There is a motion discussing Maintenance of Tenement Communal Property next week in parliament which asks that “the government should review the situation and consider any legislative changes, new initiatives, enhanced use of existing rules and/or further action by local authorities that could facilitate improved upkeep of Scheme Property.”  I couldn’t agree more as I’ve written several times about the problems my tenement has here.  In summary we have 11 flats in the tenement, 8 of them rented out, and nobody besides me, not one person, will look at the property to ensure it is maintained.  They won’t communicate with their neighbours to discuss the communal property.  Some examples from 2017:

I took Findholm to a council HMO licence panel to object to them getting a licence for a job they were not doing.  I explained how they had done unilateral incomplete repairs when they had an immediate leak and how this had left cement blocking the gutter and the damn in the attic continued because of the incomplete nature of their repair.  I explained how they had never communicated with their neighbours about this except in response to my questions.  The council said they had to organise a stair meeting.  This they failed to do until I told them and guided them through how to do it.  At the stair meeting they said they were just here to help us organise and everyone else would know better how to maintain the property than them.  They did have a quote to replace the whole roof which would have cost a fortune and would not have fixed the leaks in the chimney stacks.  They had never bothered to look at the roof and seemed surprised that I should expect them to have done so.  I organised these repairs and completed the task they had chosen not to do.  The council passed Findholm’s HMO licence without question, licensing them to do a job they had not done.
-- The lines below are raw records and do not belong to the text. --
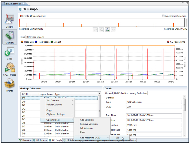The height and width of the screenshot is (144, 190).
Task: Toggle the GC Pause Time legend box
Action: [x=168, y=42]
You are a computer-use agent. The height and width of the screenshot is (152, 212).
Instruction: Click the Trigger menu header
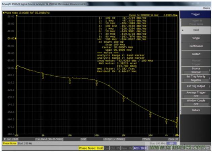[x=196, y=14]
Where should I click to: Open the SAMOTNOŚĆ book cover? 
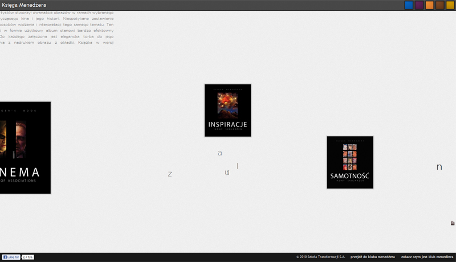(x=350, y=162)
I organised a second set of repairs for a blocked communal drain pipe. Graeme Inglis is another landlord who has never once communicated with his neighbours or done any maintainance.  When payment was due he kicked out the single mother and her child from his flat and sold it. His agent, Dick Rudkin, sent only terse e-mails asking not to be communicated with and with a non-functional e-mail address for the owner.  The money did come through after the deadline so someone had been receiving my e-mails or letters but not returned with a single word of communication.

In August one of the owners/landlords reported water ingress in a window in his flat, this means the property clearly doesn’t meet the Repairing Standard and is illegal to rent out.  Already busy with the second communal repair I was organising for the year I asked if anyone could help him and got zero reply.  When I asked people individually they were all impolite and made me sound unreasonable for expecting them to do their jobs.  Neil Baxter said he’d be out the country until December, eventually asked his agent Braemore Lettings to send “a contractor”, nothing more has been heard from them even answers to simple queries like what the contractor was contracted to do.  Owner Morag Bramwell called me aggressive for asking when she would look at it.  And Colin Pretty, agent to a flat for Hamish and Julie Middleton did eventually look at it then refused to discuss it with me or any of the neighours saying I’d “be waiting a very long time” if I expected him to do his job.  Nothing has happened here and the property is being rented out illegally but all the landlords.

This is just from the last year. None of the owners or their agents seem willing or capable of looking at the property, discussing it with their neighbours or helping with repairs.  It’s their jobs to do so or it’s their homes to live in but they are not interested and there’s no means to convince them to do it.  None of them are fit and proper to be landlords but the set up of the law, licensing and the culture of cheap mortgage money during the last Labour government means they are encouraged to take on jobs they do not do.  Renters are not interested in problems which will occur several years down the line, it’s not worth the hassle to them.

So it needs a requirement on owners and agents that they will look at the property and discuss it with co-owners at least annually.  If they are not able to walk up a ladder and look they should not be allowed to rent property.  It needs co-owners to be able to take owners to housing tribunals in the way renters already can.  And it needs councils to give a damn enough that agents and owners who do not do the basics of their jobs  are removed them from the landlord register.